[SUPPLIED DATA — start]

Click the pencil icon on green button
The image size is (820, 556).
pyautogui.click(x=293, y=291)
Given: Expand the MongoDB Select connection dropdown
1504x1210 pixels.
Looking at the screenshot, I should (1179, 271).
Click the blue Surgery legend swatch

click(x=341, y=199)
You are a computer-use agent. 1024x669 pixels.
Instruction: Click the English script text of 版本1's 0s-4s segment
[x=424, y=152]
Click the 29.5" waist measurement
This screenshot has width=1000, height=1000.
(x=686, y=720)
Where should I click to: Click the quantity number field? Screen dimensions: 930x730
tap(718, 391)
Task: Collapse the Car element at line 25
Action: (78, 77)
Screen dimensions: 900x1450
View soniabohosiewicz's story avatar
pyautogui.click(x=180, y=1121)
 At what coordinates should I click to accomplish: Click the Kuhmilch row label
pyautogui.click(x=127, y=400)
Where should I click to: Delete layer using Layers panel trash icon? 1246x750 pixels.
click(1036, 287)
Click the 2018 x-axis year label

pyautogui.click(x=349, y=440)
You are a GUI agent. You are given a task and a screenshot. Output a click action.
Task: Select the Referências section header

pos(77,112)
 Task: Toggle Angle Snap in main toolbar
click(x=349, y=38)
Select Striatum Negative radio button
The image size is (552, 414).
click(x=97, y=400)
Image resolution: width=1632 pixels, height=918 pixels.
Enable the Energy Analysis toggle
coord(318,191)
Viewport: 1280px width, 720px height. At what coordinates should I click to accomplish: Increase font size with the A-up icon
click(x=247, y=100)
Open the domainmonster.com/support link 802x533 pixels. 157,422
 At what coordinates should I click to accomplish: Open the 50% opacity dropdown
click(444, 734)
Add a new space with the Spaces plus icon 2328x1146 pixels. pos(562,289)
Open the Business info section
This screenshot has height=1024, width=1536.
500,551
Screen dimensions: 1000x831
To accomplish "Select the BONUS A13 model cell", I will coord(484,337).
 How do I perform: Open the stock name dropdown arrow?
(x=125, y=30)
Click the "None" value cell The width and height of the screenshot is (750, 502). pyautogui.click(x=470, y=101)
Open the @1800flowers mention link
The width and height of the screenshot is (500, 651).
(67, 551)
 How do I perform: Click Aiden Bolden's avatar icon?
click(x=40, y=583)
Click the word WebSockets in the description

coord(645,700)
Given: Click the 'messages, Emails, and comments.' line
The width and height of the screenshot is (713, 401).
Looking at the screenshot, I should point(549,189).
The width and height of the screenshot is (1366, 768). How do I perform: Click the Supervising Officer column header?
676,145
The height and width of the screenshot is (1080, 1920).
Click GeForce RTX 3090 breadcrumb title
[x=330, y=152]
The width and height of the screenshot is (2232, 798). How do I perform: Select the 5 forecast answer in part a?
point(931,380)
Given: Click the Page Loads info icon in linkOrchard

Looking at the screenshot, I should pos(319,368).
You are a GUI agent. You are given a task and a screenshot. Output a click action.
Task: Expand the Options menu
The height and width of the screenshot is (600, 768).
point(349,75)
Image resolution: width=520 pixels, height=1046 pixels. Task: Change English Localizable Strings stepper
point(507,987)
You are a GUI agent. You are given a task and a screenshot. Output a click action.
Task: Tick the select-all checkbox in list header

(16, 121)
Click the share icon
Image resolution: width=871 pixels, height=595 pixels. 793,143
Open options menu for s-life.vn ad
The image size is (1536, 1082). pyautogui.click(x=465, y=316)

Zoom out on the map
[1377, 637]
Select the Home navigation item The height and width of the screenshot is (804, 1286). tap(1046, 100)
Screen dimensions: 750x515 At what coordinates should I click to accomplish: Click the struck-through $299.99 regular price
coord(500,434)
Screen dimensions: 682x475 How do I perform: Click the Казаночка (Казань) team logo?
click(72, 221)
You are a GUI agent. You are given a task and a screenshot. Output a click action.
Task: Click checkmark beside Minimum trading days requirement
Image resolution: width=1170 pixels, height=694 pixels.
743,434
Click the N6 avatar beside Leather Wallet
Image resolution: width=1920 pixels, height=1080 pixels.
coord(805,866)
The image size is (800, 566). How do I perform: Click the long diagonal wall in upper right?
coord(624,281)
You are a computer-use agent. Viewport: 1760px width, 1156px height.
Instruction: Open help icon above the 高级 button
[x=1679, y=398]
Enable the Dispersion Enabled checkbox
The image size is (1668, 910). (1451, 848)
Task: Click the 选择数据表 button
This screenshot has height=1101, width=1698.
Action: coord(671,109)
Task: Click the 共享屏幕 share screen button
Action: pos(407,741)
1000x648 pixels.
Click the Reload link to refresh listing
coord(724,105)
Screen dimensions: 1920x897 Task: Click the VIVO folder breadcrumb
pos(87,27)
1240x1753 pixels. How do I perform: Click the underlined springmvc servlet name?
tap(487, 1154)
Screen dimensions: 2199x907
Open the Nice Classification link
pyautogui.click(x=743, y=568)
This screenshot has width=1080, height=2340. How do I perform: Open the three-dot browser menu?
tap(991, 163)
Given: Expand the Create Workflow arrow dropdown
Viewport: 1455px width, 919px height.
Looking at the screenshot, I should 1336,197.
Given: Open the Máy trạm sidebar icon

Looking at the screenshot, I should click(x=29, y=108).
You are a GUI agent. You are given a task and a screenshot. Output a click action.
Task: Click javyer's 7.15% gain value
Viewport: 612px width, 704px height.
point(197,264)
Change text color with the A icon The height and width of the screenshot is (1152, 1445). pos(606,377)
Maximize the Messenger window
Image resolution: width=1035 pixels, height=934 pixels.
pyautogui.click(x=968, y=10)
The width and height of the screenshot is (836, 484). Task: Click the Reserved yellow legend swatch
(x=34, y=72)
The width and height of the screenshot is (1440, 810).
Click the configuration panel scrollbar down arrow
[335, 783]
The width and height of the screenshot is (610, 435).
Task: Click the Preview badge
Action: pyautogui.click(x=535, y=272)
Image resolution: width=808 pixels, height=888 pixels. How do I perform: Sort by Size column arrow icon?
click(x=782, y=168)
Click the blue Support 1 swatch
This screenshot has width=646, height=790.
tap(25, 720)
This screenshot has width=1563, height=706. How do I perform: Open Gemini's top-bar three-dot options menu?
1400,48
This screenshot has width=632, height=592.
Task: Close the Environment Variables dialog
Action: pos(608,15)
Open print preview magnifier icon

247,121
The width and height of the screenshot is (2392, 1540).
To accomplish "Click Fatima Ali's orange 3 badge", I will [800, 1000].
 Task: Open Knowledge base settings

[SUPPLIED DATA — finish]

> WHAT TO PRODUCE:
Could you transcribe the entries above word for word, from the line with "Screen dimensions: 2199x907" down to the line with "Given: Expand the Create", keeping both?

> ANSWER SECTION:
Screen dimensions: 2199x907
Open the Nice Classification link
pyautogui.click(x=743, y=568)
This screenshot has width=1080, height=2340. How do I perform: Open the three-dot browser menu?
tap(991, 163)
Given: Expand the Create Workflow arrow dropdown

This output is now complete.